I swallow nervously. “Not the past week, no.” Ronnie takes his sip of water, then looks at me as if he’s contemplating saying something. “What?” I ask.

Ronnie shakes his head. “Nothing.”

I feel my heart rate start to pick up from fear that he’s about to tell me he knows about Dane and me, even though that’s impossible. I avert my gaze as I take a sip of water but am interrupted by Ronnie’s voice. “Alright, the reason I ask about Dane is that I asked him to do me a favor.”

I furrow my brows waiting for him to continue. “I asked him to look out for you when you moved back to the townhouse, just to check in every once a while.”

“You begged him to be a friend to me?” I ask, annoyance evident in my voice.

“Ari, he was always your friend, don’t twist my words around,” Ronnie says as he shakes his head.

I let out a frustrated sigh before speaking. “Well, this is kind of shitty. I thought the time I spent with Dane this summer was genuine.” Then I look away from everyone’s faces at the table, almost like I’m embarrassed.

My mom cuts in immediately. “Your brother is right. Dane has always been a good friend to you. This doesn’t change that.”

I know the words they are saying make sense, and if they told me this information before Dane and I kissed, I probably would have thought nothing of it. But for some reason, this information bothers me. It saddens me not knowing if all the great times we’ve spent together were because Dane actually wanted to spend them together, or if those times were just a burden to him. Did it feel like a job to him to keep me company? I even remember our conversation on the pier when I told Dane I didn’t want him to feel obligated to me, and I didn’t like feeling like a charity case. He assured me that wasn’t the case, but was that a lie? Was he just telling me what I wanted to hear? It feels like Dane’s been keeping this small secret from me, and that I’ve been kept in the dark this whole time our relationship has been blossoming. The thought makes me lose my appetite, but I know I can’t overreact in front of my family right now. It would throw too many red flags in the air.

I look back at Ronnie. “I know you were looking out for me. I guess I’m just sick of sympathy,” I say matter-of-factly.

“It’s not sympathy. We all care about you,” Ronnie says.

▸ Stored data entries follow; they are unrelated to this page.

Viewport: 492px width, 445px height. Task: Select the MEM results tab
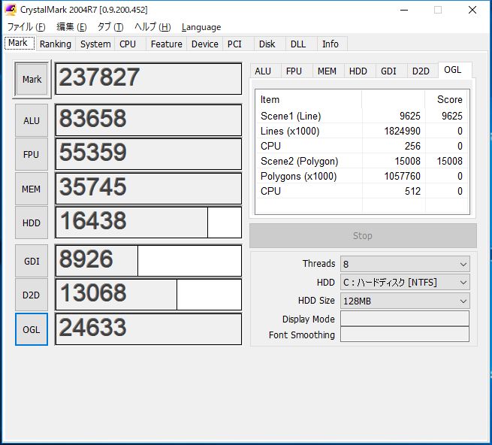click(x=327, y=71)
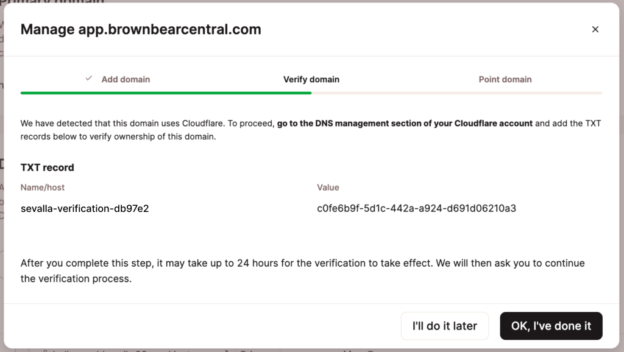624x352 pixels.
Task: Click the unfilled progress track near Point domain
Action: click(x=506, y=93)
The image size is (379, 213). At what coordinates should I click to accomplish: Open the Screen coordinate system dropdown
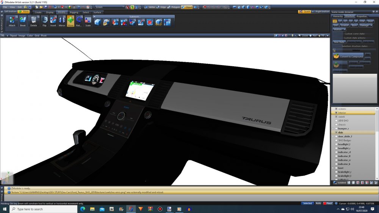[x=110, y=7]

I half smile back at him, and we go through the rest of our dinner talking about work, Ronnie and Cheryl’s house renovations, and other summer events. Although I’m physically engaged in all these conversations, my mind is still marred by disappointment.

It’s then that I realize my feelings for Dane may run deeper than I thought.

* * *

Friday, July 22, 2022

The next night, I’m throwing on a white, square neck crop tank top with a high-waisted floral ruched mini skirt. My hair is down in beach waves, and I finish the outfit with nude strappy sandals. I told Kate I wanted some girl time, so we’re going to Shippers alone, and I’m looking forward to some much-needed drinks and laughs.

Once Kate picks me up and we enter Shippers, we order drinks at the bar and find ourselves a table quickly.

“So how are things with Blake?” Kate asks.

I just shrug with a scrunched face in response.

“Nothing, huh?” Kate asks.

I let out a sigh before explaining. “He’s a really nice guy, and we had a fun time on both of our dates, but I just didn’t feelit.”

“I’m sorry, hun,” Kate says as she places a hand over mine. “You’re still healing, and maybe you just aren’t ready. You’ll know when you’re ready.”